(Collected data entries)
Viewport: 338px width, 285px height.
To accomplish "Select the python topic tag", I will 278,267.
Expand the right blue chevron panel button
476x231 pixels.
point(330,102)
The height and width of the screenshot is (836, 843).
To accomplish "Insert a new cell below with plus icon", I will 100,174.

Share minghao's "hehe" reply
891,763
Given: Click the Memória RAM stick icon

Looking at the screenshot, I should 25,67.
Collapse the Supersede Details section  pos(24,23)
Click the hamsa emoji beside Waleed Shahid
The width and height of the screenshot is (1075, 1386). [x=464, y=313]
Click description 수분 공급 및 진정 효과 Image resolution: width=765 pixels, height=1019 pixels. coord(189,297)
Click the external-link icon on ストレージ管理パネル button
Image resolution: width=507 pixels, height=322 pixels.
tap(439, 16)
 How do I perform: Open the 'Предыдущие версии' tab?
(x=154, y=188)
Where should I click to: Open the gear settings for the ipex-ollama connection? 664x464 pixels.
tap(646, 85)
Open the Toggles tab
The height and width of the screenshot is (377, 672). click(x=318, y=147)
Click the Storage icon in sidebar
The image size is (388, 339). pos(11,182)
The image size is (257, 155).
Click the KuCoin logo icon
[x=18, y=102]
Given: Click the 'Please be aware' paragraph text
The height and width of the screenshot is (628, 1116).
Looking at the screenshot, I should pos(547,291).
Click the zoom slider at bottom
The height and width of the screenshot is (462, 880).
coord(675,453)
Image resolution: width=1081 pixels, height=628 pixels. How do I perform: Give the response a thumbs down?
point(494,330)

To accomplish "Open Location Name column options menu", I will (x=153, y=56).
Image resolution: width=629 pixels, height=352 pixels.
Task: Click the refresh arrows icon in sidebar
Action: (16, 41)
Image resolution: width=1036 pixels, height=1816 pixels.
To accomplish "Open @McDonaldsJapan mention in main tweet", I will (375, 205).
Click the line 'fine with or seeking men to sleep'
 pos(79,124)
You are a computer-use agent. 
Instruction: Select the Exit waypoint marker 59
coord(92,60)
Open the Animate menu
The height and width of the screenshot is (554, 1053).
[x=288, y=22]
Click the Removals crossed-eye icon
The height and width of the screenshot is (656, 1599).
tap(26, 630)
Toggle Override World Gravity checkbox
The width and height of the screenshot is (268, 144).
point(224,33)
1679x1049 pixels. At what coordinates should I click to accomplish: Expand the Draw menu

- **Task instructions**: Using the exact wording, transcribe all the records above.

- **Answer space**:
Viewport: 338px width, 285px height.
To accomplish "Select the python topic tag", I will 278,267.
Expand the right blue chevron panel button
476x231 pixels.
point(330,102)
The height and width of the screenshot is (836, 843).
To accomplish "Insert a new cell below with plus icon", I will 100,174.

Share minghao's "hehe" reply
891,763
Given: Click the Memória RAM stick icon

Looking at the screenshot, I should 25,67.
Collapse the Supersede Details section  pos(24,23)
Click the hamsa emoji beside Waleed Shahid
The width and height of the screenshot is (1075, 1386). [x=464, y=313]
Click description 수분 공급 및 진정 효과 Image resolution: width=765 pixels, height=1019 pixels. coord(189,297)
Click the external-link icon on ストレージ管理パネル button
Image resolution: width=507 pixels, height=322 pixels.
tap(439, 16)
 How do I perform: Open the 'Предыдущие версии' tab?
(x=154, y=188)
Where should I click to: Open the gear settings for the ipex-ollama connection? 664x464 pixels.
tap(646, 85)
Open the Toggles tab
The height and width of the screenshot is (377, 672). click(x=318, y=147)
Click the Storage icon in sidebar
The image size is (388, 339). pos(11,182)
The image size is (257, 155).
Click the KuCoin logo icon
[x=18, y=102]
Given: Click the 'Please be aware' paragraph text
The height and width of the screenshot is (628, 1116).
Looking at the screenshot, I should pos(547,291).
Click the zoom slider at bottom
The height and width of the screenshot is (462, 880).
coord(675,453)
Image resolution: width=1081 pixels, height=628 pixels. How do I perform: Give the response a thumbs down?
point(494,330)

To accomplish "Open Location Name column options menu", I will (x=153, y=56).
Image resolution: width=629 pixels, height=352 pixels.
Task: Click the refresh arrows icon in sidebar
Action: (16, 41)
Image resolution: width=1036 pixels, height=1816 pixels.
To accomplish "Open @McDonaldsJapan mention in main tweet", I will (375, 205).
Click the line 'fine with or seeking men to sleep'
 pos(79,124)
You are a computer-use agent. 
Instruction: Select the Exit waypoint marker 59
coord(92,60)
Open the Animate menu
The height and width of the screenshot is (554, 1053).
[x=288, y=22]
Click the Removals crossed-eye icon
The height and width of the screenshot is (656, 1599).
tap(26, 630)
Toggle Override World Gravity checkbox
The width and height of the screenshot is (268, 144).
point(224,33)
1679x1049 pixels. At what coordinates should I click to accomplish: Expand the Draw menu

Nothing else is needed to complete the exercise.